(BRIEF):
Set out every line of the records below as a Markdown table with the columns "No." and "Text", numbering each line in order and leaving out blank lines.

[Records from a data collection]
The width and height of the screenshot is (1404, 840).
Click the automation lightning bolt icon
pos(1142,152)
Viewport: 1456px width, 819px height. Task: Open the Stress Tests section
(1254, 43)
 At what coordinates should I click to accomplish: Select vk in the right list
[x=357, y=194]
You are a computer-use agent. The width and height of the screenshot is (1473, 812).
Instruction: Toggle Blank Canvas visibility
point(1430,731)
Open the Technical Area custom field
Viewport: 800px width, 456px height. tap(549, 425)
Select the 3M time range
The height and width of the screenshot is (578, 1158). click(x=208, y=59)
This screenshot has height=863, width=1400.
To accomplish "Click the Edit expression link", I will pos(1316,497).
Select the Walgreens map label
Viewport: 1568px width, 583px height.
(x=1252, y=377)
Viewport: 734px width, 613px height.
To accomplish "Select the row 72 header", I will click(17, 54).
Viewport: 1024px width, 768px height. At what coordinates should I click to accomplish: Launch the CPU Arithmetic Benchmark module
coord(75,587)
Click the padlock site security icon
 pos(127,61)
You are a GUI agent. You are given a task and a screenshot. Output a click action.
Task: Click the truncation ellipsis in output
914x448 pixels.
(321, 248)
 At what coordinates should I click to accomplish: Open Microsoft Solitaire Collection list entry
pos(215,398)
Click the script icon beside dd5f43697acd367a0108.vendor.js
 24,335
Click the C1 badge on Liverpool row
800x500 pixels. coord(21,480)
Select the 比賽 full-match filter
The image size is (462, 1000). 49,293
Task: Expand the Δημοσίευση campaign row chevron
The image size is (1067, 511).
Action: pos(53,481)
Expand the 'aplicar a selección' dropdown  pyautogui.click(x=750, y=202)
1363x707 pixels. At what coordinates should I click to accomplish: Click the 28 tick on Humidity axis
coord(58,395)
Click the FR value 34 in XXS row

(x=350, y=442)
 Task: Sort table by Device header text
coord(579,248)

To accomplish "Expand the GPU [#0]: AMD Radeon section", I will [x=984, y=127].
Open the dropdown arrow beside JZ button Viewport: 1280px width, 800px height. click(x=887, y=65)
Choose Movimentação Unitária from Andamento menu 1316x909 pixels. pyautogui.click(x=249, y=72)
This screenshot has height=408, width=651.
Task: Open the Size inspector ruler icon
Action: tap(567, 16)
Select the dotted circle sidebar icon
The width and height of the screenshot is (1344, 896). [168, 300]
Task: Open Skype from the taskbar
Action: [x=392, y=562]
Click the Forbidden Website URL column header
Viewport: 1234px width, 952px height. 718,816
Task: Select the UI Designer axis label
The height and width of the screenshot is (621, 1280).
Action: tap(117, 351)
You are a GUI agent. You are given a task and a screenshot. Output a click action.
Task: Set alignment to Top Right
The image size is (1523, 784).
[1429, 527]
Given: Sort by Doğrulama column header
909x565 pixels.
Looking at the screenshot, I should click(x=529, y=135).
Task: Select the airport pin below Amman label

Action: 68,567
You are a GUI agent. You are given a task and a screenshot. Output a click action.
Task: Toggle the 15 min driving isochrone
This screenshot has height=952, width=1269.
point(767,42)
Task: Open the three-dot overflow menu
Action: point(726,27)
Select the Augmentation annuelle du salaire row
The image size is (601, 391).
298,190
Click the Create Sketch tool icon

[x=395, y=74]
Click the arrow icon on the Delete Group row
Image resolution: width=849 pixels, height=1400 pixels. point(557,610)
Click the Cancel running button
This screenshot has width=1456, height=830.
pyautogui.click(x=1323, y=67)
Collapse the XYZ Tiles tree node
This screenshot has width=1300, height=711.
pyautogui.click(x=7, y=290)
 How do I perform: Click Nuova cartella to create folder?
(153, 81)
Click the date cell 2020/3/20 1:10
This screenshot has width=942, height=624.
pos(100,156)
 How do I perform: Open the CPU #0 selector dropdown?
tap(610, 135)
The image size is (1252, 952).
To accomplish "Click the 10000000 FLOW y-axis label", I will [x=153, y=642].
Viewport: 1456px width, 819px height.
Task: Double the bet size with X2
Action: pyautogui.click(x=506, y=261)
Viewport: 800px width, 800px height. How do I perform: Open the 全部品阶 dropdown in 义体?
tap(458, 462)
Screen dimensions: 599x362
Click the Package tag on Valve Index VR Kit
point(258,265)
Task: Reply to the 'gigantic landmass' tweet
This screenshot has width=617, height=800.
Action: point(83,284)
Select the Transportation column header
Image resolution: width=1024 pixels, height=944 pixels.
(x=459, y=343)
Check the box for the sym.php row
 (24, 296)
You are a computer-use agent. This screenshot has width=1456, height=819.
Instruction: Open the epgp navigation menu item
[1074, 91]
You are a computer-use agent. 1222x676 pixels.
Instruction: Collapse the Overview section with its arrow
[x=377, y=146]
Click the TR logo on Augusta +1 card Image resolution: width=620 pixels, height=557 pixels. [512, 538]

(WRITTEN ANSWER):
| No. | Text |
|---|---|
| 1 | The width and height of the screenshot is (1404, 840). |
| 2 | Click the automation lightning bolt icon |
| 3 | pos(1142,152) |
| 4 | Viewport: 1456px width, 819px height. Task: Open the Stress Tests section |
| 5 | (1254, 43) |
| 6 |  At what coordinates should I click to accomplish: Select vk in the right list |
| 7 | [x=357, y=194] |
| 8 | You are a computer-use agent. The width and height of the screenshot is (1473, 812). |
| 9 | Instruction: Toggle Blank Canvas visibility |
| 10 | point(1430,731) |
| 11 | Open the Technical Area custom field |
| 12 | Viewport: 800px width, 456px height. tap(549, 425) |
| 13 | Select the 3M time range |
| 14 | The height and width of the screenshot is (578, 1158). click(x=208, y=59) |
| 15 | This screenshot has height=863, width=1400. |
| 16 | To accomplish "Click the Edit expression link", I will pos(1316,497). |
| 17 | Select the Walgreens map label |
| 18 | Viewport: 1568px width, 583px height. |
| 19 | (x=1252, y=377) |
| 20 | Viewport: 734px width, 613px height. |
| 21 | To accomplish "Select the row 72 header", I will click(17, 54). |
| 22 | Viewport: 1024px width, 768px height. At what coordinates should I click to accomplish: Launch the CPU Arithmetic Benchmark module |
| 23 | coord(75,587) |
| 24 | Click the padlock site security icon |
| 25 |  pos(127,61) |
| 26 | You are a GUI agent. You are given a task and a screenshot. Output a click action. |
| 27 | Task: Click the truncation ellipsis in output |
| 28 | 914x448 pixels. |
| 29 | (321, 248) |
| 30 |  At what coordinates should I click to accomplish: Open Microsoft Solitaire Collection list entry |
| 31 | pos(215,398) |
| 32 | Click the script icon beside dd5f43697acd367a0108.vendor.js |
| 33 |  24,335 |
| 34 | Click the C1 badge on Liverpool row |
| 35 | 800x500 pixels. coord(21,480) |
| 36 | Select the 比賽 full-match filter |
| 37 | The image size is (462, 1000). 49,293 |
| 38 | Task: Expand the Δημοσίευση campaign row chevron |
| 39 | The image size is (1067, 511). |
| 40 | Action: pos(53,481) |
| 41 | Expand the 'aplicar a selección' dropdown  pyautogui.click(x=750, y=202) |
| 42 | 1363x707 pixels. At what coordinates should I click to accomplish: Click the 28 tick on Humidity axis |
| 43 | coord(58,395) |
| 44 | Click the FR value 34 in XXS row |
| 45 | (x=350, y=442) |
| 46 |  Task: Sort table by Device header text |
| 47 | coord(579,248) |
| 48 | To accomplish "Expand the GPU [#0]: AMD Radeon section", I will [x=984, y=127]. |
| 49 | Open the dropdown arrow beside JZ button Viewport: 1280px width, 800px height. click(x=887, y=65) |
| 50 | Choose Movimentação Unitária from Andamento menu 1316x909 pixels. pyautogui.click(x=249, y=72) |
| 51 | This screenshot has height=408, width=651. |
| 52 | Task: Open the Size inspector ruler icon |
| 53 | Action: tap(567, 16) |
| 54 | Select the dotted circle sidebar icon |
| 55 | The width and height of the screenshot is (1344, 896). [168, 300] |
| 56 | Task: Open Skype from the taskbar |
| 57 | Action: [x=392, y=562] |
| 58 | Click the Forbidden Website URL column header |
| 59 | Viewport: 1234px width, 952px height. 718,816 |
| 60 | Task: Select the UI Designer axis label |
| 61 | The height and width of the screenshot is (621, 1280). |
| 62 | Action: tap(117, 351) |
| 63 | You are a GUI agent. You are given a task and a screenshot. Output a click action. |
| 64 | Task: Set alignment to Top Right |
| 65 | The image size is (1523, 784). |
| 66 | [1429, 527] |
| 67 | Given: Sort by Doğrulama column header |
| 68 | 909x565 pixels. |
| 69 | Looking at the screenshot, I should click(x=529, y=135). |
| 70 | Task: Select the airport pin below Amman label |
| 71 | Action: 68,567 |
| 72 | You are a GUI agent. You are given a task and a screenshot. Output a click action. |
| 73 | Task: Toggle the 15 min driving isochrone |
| 74 | This screenshot has height=952, width=1269. |
| 75 | point(767,42) |
| 76 | Task: Open the three-dot overflow menu |
| 77 | Action: point(726,27) |
| 78 | Select the Augmentation annuelle du salaire row |
| 79 | The image size is (601, 391). |
| 80 | 298,190 |
| 81 | Click the Create Sketch tool icon |
| 82 | [x=395, y=74] |
| 83 | Click the arrow icon on the Delete Group row |
| 84 | Image resolution: width=849 pixels, height=1400 pixels. point(557,610) |
| 85 | Click the Cancel running button |
| 86 | This screenshot has width=1456, height=830. |
| 87 | pyautogui.click(x=1323, y=67) |
| 88 | Collapse the XYZ Tiles tree node |
| 89 | This screenshot has width=1300, height=711. |
| 90 | pyautogui.click(x=7, y=290) |
| 91 |  How do I perform: Click Nuova cartella to create folder? |
| 92 | (153, 81) |
| 93 | Click the date cell 2020/3/20 1:10 |
| 94 | This screenshot has width=942, height=624. |
| 95 | pos(100,156) |
| 96 |  How do I perform: Open the CPU #0 selector dropdown? |
| 97 | tap(610, 135) |
| 98 | The image size is (1252, 952). |
| 99 | To accomplish "Click the 10000000 FLOW y-axis label", I will [x=153, y=642]. |
| 100 | Viewport: 1456px width, 819px height. |
| 101 | Task: Double the bet size with X2 |
| 102 | Action: pyautogui.click(x=506, y=261) |
| 103 | Viewport: 800px width, 800px height. How do I perform: Open the 全部品阶 dropdown in 义体? |
| 104 | tap(458, 462) |
| 105 | Screen dimensions: 599x362 |
| 106 | Click the Package tag on Valve Index VR Kit |
| 107 | point(258,265) |
| 108 | Task: Reply to the 'gigantic landmass' tweet |
| 109 | This screenshot has width=617, height=800. |
| 110 | Action: point(83,284) |
| 111 | Select the Transportation column header |
| 112 | Image resolution: width=1024 pixels, height=944 pixels. |
| 113 | (x=459, y=343) |
| 114 | Check the box for the sym.php row |
| 115 |  (24, 296) |
| 116 | You are a computer-use agent. This screenshot has width=1456, height=819. |
| 117 | Instruction: Open the epgp navigation menu item |
| 118 | [1074, 91] |
| 119 | You are a computer-use agent. 1222x676 pixels. |
| 120 | Instruction: Collapse the Overview section with its arrow |
| 121 | [x=377, y=146] |
| 122 | Click the TR logo on Augusta +1 card Image resolution: width=620 pixels, height=557 pixels. [512, 538] |